The Engineering and Physical Sciences Research Council (EPSRC) is funding a 30-month research project on “Scaling in Complex Systems” which runs from 15th of May 2009 to 14th May 2012. CABDyN is a partner on this project, which is being led by Imperial College in collaboration with Professor Geoffrey West of the Santa Fe Institute and University of Oxford.

Under the "Fundamentals of Complexity Science" Initiative, the EPSRC has funded a three-year research project on 'Modelling the temporal dynamics of social, economic and communication networks from large-scale empirical datasets', which runs from 1st April 2008 to 31st March 2011.

The Laboratory of Computational Engineering of Helsinki University of Technology is funding a Junior Research Fellowship in Computational Complex Systems and Networks Research at Wolfson College, Oxford. The Fellowship runs from 1st August 2006 for a period of three years. The Laboratory is also funding a three year post-graduate studentship in Computational Complex Systems and Networks Research, which runs from 1st October 2007.

The Institute for Science, Innovation and Society is funding the CABDyN Seminar Series for the period 1st August 2008 - 31st July 2011

Funding History

MMCOMNET (Measuring and Modelling Complex Networks Across Domains) Specific Targeted Research Project – CABDyN received significant funding from the European Commission through the NEST Pathfinder Initiative on Tackling Complexity in Science. The MMCOMNET project (Contract No. 12999), for which Oxford was the scientific coordinator, was carried out in collaboration with 5 other European partners (ETH Zurich, INSEAD, Technical University Dresden, Warsaw University of Technology, University of Stockholm), and ran from the 1st February 2005 to the 31st May 2008. Oxford was also a partner in the ONCE-CS project which ran from the 1st July 2005 to the 31st March 2008, in which Oxford led Work Package 3 on Thematic Schools. The GIACS (General Integration of the Applications of Complexity in Science) Coordination Action (Contract no. 12380), for which Oxford was a partner, ran from 15th July 2005 to 14th January 2009. The coordinator for GIACS was the Institute for Scientific Interchange Foundation, Turin, Italy.

The Oxford University Centre for Corporate Reputation funded a Postdoctoral Research Assistantship between 1st July and 31st December 2008 for a project entitled 'Modelling the Effects of Status and Reputation in a Large Interfirm Network'.

Seed funding to establish a research cluster was provided as of 1st July 2003 for six months by the EPRSC under the Novel Computation Initiative (Grant No. GR/S63090/01). Bridging support for the complex systems cluster was received from the Oxford University Research Development Fund for a period of 6 months as of 1st February 2004. As of 1st January 2005 the Oxford University Research Development Fund awarded a 2-year grant providing development support for the CABDyN research cluster, which was augmented by contributions from the Saïd Business School.
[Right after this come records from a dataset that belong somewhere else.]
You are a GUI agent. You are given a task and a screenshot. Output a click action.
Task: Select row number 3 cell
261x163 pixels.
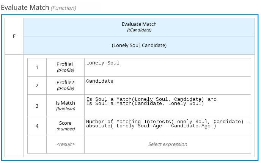click(37, 106)
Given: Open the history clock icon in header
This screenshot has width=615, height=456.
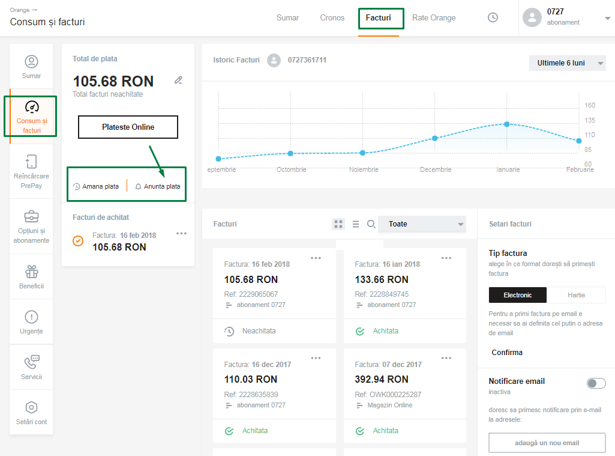Looking at the screenshot, I should (x=493, y=17).
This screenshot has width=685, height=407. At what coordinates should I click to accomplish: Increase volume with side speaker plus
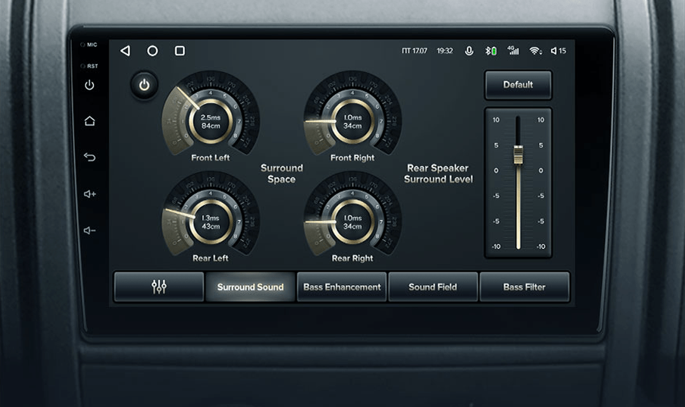point(90,194)
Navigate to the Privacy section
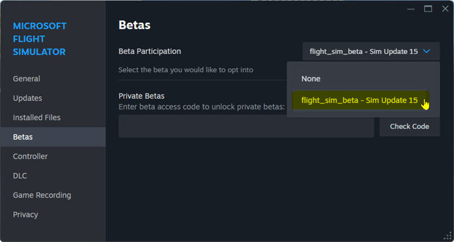This screenshot has width=454, height=242. (x=26, y=215)
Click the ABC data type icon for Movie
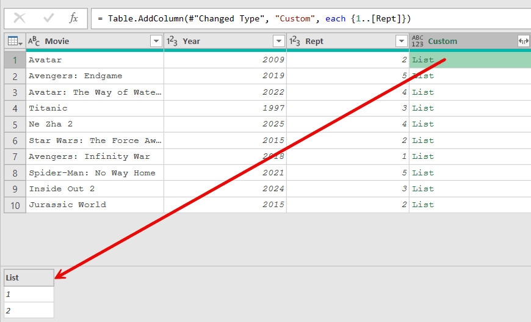 [x=34, y=42]
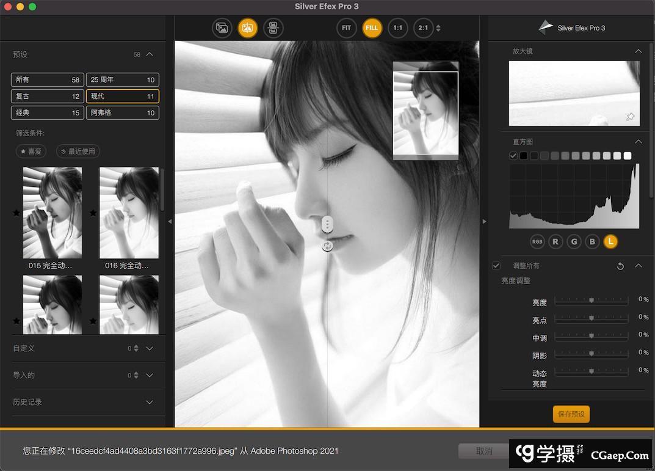The width and height of the screenshot is (655, 471).
Task: Select the R channel histogram button
Action: tap(555, 242)
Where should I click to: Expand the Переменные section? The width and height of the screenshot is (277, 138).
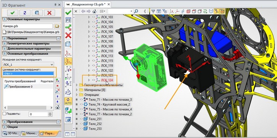point(5,38)
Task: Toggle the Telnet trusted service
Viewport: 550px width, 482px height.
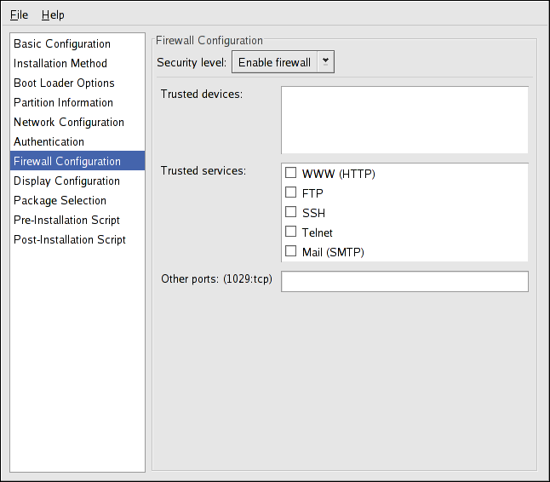Action: [x=291, y=232]
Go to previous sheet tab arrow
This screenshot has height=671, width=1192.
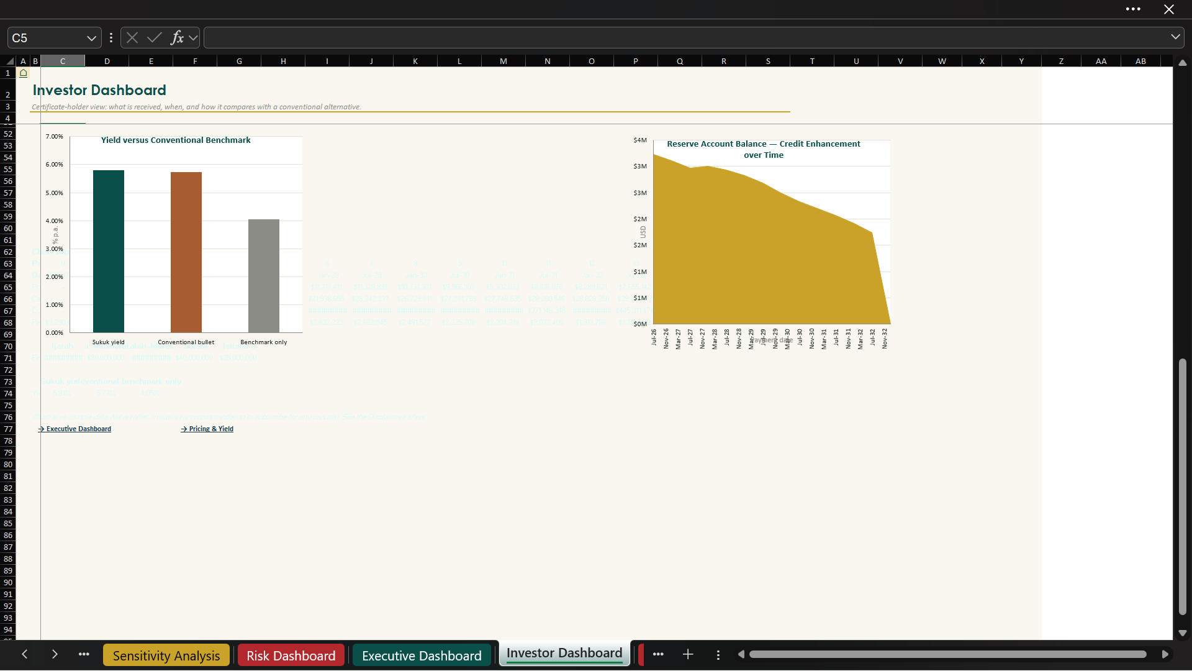pos(25,654)
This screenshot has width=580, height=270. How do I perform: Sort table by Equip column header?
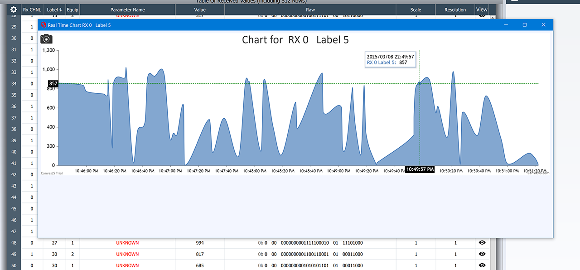[x=73, y=10]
In addition to grants developing the CABDyN infrastructure, CABDyN members have held a number of grants relating to specific research problems. The EPSRC funded a project on Understanding Group Formation and the Collective Movement of Locusts (Grant No. GR/S04765/01) for three years from 1st March 2003. Cross-over projects were funded by the NERC for Resource-Related Redistribution of Nitrogen in Woodland Fungi (Grant No. NER/A/S/2002/00882) for three years from January 2004 and by the BBSRC for In Vivo Mapping of N-metabolism During Foraging for Patchy Resources by Cord-Forming Basidiomycetes (Grant No. 43/P19284) for three years from 22nd March 2003. The EPSRC funded a project on Understanding Complex Adaptive Networks in the Life Sciences (Grant No. EP/D001382/1) for a period of one year as of 1st October 2005.